--- EXERCISE BRIEF ---
Nothing outside the range below should be printed. Output exactly the lines from the line with "7898****** (205, 311)" to the line with "Sexy Pune Call Girl (217, 1152)", both included.

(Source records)

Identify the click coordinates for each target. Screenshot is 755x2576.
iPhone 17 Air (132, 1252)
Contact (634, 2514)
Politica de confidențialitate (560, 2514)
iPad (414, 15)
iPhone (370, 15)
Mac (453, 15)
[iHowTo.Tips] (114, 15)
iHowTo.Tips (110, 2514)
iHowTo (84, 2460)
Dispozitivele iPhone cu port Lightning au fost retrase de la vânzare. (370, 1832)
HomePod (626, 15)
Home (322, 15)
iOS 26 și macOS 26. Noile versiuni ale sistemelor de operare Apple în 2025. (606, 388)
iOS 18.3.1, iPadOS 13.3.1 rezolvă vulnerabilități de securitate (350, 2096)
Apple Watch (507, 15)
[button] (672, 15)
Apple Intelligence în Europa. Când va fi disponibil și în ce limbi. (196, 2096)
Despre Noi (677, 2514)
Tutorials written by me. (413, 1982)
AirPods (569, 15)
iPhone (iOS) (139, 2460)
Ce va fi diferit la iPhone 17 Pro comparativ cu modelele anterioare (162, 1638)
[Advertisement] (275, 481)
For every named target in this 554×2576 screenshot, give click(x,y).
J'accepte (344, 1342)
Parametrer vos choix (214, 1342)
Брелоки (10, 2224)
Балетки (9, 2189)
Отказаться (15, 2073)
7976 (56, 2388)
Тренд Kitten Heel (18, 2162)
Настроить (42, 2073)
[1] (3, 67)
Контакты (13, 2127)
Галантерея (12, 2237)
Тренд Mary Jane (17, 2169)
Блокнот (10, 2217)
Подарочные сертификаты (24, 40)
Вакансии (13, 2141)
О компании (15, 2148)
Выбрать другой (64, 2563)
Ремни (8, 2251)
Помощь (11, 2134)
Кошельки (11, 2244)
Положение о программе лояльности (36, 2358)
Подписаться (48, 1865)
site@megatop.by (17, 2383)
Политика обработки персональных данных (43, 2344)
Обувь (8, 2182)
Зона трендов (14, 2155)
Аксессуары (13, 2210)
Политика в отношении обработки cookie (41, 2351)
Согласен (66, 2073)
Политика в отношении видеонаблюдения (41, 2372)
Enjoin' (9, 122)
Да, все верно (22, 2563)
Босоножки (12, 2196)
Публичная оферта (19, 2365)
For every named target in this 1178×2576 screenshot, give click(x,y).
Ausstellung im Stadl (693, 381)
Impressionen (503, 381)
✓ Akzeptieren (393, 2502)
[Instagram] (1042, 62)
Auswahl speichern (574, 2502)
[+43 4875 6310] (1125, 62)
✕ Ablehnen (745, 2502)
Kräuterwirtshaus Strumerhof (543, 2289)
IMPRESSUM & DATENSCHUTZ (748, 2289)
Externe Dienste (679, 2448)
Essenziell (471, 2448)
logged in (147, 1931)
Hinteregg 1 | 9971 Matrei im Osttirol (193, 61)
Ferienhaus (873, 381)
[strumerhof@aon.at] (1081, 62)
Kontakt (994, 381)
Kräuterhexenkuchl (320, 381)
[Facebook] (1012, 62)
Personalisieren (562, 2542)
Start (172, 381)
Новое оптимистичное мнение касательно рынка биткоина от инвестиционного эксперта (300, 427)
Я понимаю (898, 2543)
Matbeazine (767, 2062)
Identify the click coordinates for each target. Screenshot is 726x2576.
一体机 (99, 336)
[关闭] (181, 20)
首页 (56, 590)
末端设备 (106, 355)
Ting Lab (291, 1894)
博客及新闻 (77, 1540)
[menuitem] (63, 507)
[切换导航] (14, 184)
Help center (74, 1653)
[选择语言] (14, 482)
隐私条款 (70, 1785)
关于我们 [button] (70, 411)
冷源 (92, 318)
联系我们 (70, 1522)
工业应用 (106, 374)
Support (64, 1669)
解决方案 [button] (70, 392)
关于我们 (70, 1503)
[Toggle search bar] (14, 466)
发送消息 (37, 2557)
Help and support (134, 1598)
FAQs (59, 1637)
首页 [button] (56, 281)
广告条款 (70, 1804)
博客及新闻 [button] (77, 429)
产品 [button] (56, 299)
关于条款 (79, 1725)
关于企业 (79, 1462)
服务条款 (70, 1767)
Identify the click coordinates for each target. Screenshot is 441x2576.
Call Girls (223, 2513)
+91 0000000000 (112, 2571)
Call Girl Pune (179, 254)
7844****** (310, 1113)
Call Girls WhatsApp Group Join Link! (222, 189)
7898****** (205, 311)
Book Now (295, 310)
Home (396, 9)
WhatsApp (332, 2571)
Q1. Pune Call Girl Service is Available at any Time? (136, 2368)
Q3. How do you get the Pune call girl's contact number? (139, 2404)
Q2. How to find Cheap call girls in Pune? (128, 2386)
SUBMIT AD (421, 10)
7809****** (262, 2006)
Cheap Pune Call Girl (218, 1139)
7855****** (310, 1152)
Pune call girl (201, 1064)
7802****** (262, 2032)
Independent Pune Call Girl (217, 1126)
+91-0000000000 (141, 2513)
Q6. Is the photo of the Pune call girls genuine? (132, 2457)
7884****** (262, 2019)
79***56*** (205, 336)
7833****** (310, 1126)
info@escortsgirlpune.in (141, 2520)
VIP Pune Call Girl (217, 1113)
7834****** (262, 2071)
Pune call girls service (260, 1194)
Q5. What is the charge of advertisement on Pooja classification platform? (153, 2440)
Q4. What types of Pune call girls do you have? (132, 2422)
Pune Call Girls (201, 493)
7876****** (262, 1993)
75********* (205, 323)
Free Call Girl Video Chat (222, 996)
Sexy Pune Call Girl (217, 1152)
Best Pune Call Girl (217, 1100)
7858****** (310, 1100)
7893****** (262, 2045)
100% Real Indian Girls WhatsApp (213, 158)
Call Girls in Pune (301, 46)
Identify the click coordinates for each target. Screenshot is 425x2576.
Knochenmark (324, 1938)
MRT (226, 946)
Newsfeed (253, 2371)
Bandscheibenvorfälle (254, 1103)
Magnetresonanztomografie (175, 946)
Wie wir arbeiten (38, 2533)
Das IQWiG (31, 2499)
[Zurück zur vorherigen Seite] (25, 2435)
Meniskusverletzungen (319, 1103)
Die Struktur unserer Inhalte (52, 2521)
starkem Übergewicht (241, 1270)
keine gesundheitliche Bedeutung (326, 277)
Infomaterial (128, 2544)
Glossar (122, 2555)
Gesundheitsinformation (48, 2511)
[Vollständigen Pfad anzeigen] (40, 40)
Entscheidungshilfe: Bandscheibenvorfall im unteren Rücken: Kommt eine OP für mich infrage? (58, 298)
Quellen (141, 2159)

--- ANSWER BELOW ---
7898****** (205, 311)
Book Now (295, 310)
Home (396, 9)
WhatsApp (332, 2571)
Q1. Pune Call Girl Service is Available at any Time? (136, 2368)
Q3. How do you get the Pune call girl's contact number? (139, 2404)
Q2. How to find Cheap call girls in Pune? (128, 2386)
SUBMIT AD (421, 10)
7809****** (262, 2006)
Cheap Pune Call Girl (218, 1139)
7855****** (310, 1152)
Pune call girl (201, 1064)
7802****** (262, 2032)
Independent Pune Call Girl (217, 1126)
+91-0000000000 (141, 2513)
Q6. Is the photo of the Pune call girls genuine? (132, 2457)
7884****** (262, 2019)
79***56*** (205, 336)
7833****** (310, 1126)
info@escortsgirlpune.in (141, 2520)
VIP Pune Call Girl (217, 1113)
7834****** (262, 2071)
Pune call girls service (260, 1194)
Q5. What is the charge of advertisement on Pooja classification platform? (153, 2440)
Q4. What types of Pune call girls do you have? (132, 2422)
Pune Call Girls (201, 493)
7876****** (262, 1993)
75********* (205, 323)
Free Call Girl Video Chat (222, 996)
Sexy Pune Call Girl (217, 1152)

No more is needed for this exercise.